Thursday, August 10th 2023

Atlas Fallen Optimization Fail: Gain 50% Additional Performance by Turning off the E-cores

Action RPG "Atlas Fallen" joins a long line of RPGs this Summer for you to grind into—Baldur's Gate 3, Diablo 4, and Starfield. We've been testing the game for our GPU performance article, and found something interesting—the game isn't optimized for Intel Hybrid processors, such as the Core i9-13900K "Raptor Lake" in our bench. The game scales across all CPU cores—which is normally a good thing—until we realize that not only does it saturate all of the 8 P-cores, but also the 16 E-cores. It ends up with under 80 FPS in busy gameplay at 1080p with a GeForce RTX 4090. Performance is "restored" only when the E-cores are disabled.

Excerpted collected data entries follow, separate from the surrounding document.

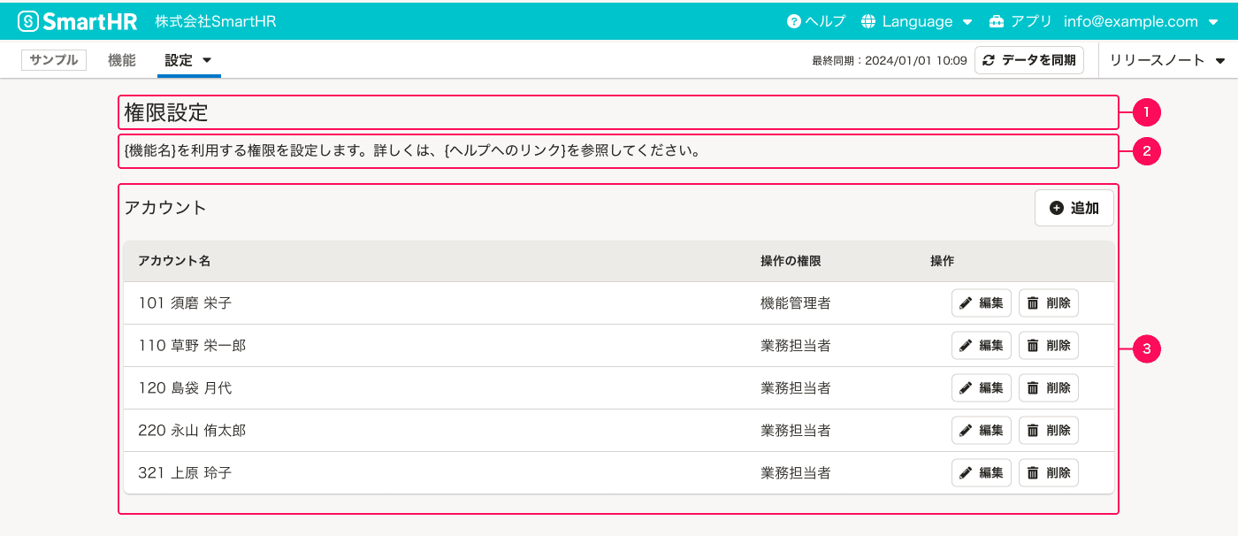
Task: Click the pencil icon for 永山 侑太郎
Action: click(x=967, y=430)
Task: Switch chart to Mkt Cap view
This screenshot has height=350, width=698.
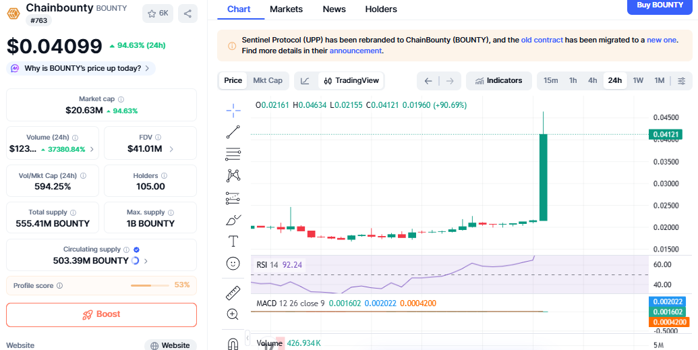Action: tap(268, 81)
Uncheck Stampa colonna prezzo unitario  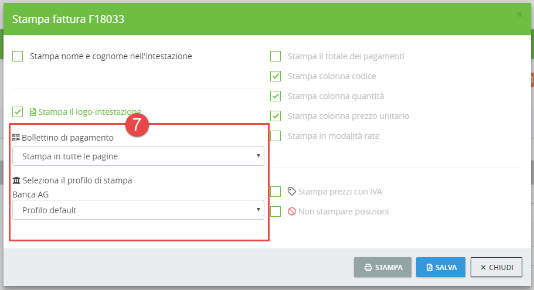[275, 116]
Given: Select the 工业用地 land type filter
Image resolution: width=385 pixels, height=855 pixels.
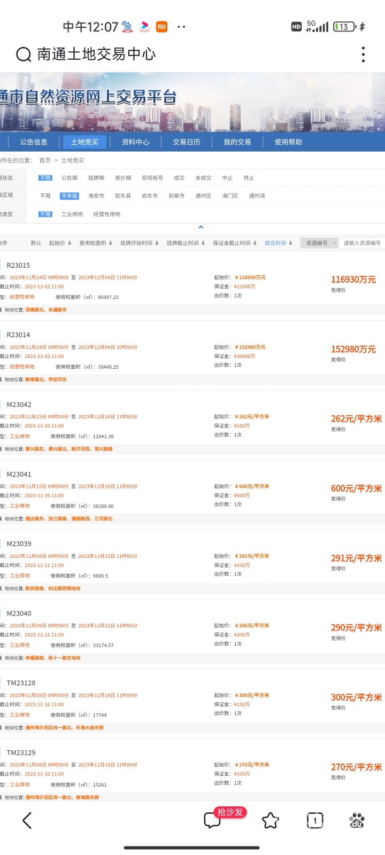Looking at the screenshot, I should [x=72, y=214].
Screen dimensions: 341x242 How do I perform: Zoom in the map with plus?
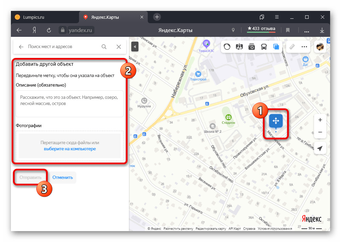tap(320, 120)
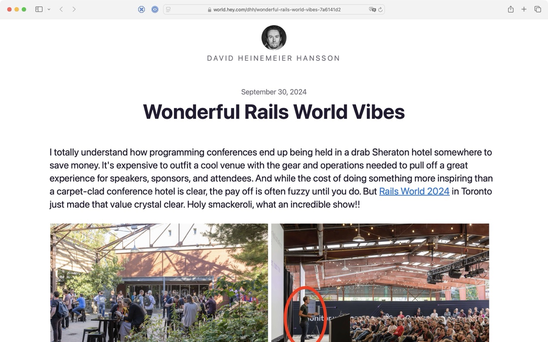Open a new tab with plus button
Viewport: 548px width, 342px height.
[x=524, y=9]
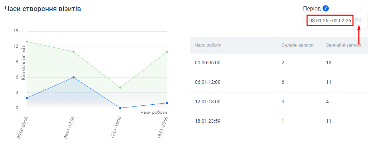Select the 06:01-12:00 table row label
This screenshot has height=153, width=373.
[208, 82]
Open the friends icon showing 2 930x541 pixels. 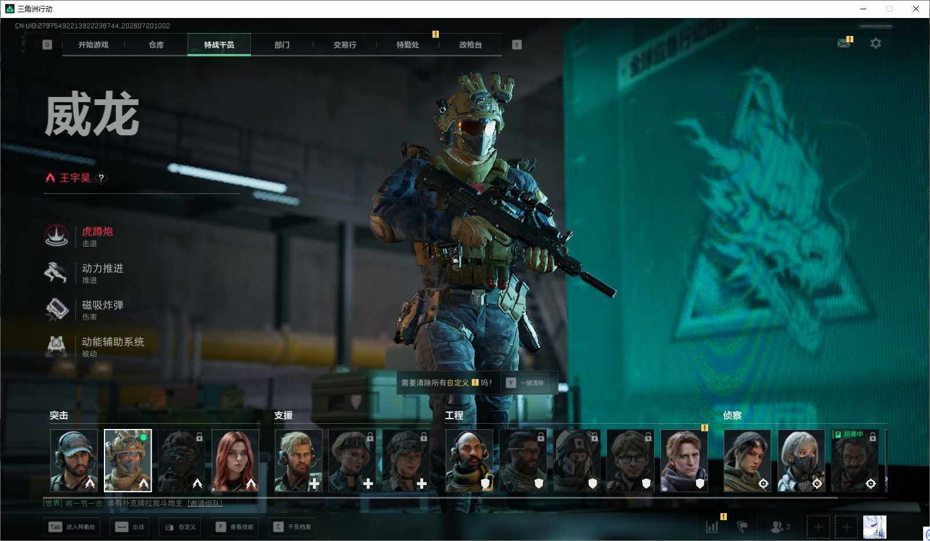point(780,526)
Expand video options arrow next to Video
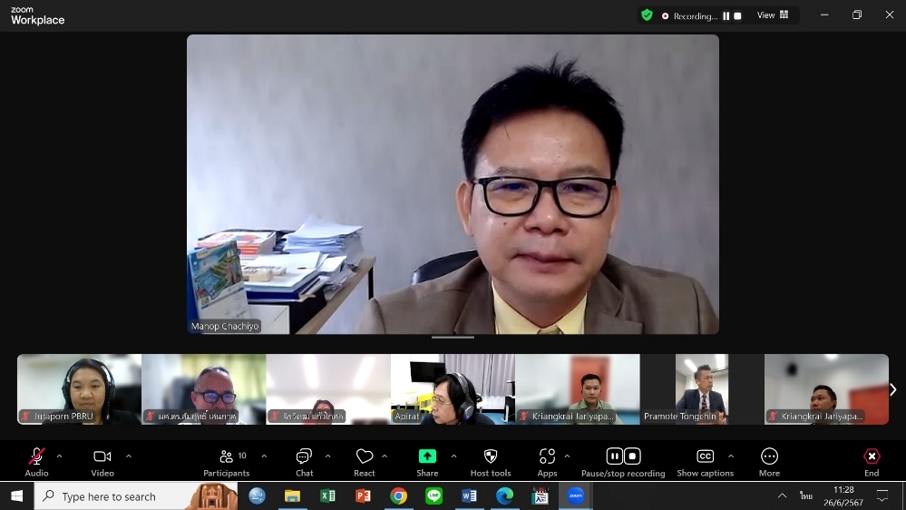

Normally, when a game saturates all of the E-cores, we don't interpret it as the game being "aware" of E-cores, but rather "unaware" of them. An ideal Hybrid-aware game should saturate the P-cores for its main workload, and use the E-cores for errands such as processing the audio stack (DSPs from the game), network stack (the game's unique multiplayer network component), physics, in-flight decompression of assets from the disk, etc., which show up in Task Manager as intermittent, irregular load. "Atlas Fallen" appears to be using the E-cores for its main worker threads, and this is found imposing a performance penalty as we found out by disabling the E-cores. This performance penalty is because the E-cores run slower than P-cores, at lower clock speeds, have much lower IPC, and are cache-starved. Frame data being processed by the P-cores end up having to wait for those from the E-cores, which causes the overall framerate to come down.
In the Task Manager screenshot above, the game is running in the foreground, we set Task Manager to be "always on top," so Thread Director won't interfere with the game. It prefers to allocate the P-cores to foreground tasks, which doesn't happen here, because the developers chose to specifically put work on the E-Cores.

For comparison we took four screenshots, with E-Cores enabled and disabled (through BIOS). We picked a "typical average" scene instead of a worst case, which is why the FPS are a bit higher. As you can see, with E-Cores enabled are pretty low (136 / 152 FPS), whereas turning off the E-Cores instantly increases performance right up to the engine's internal FPS cap (187 / 197 FPS).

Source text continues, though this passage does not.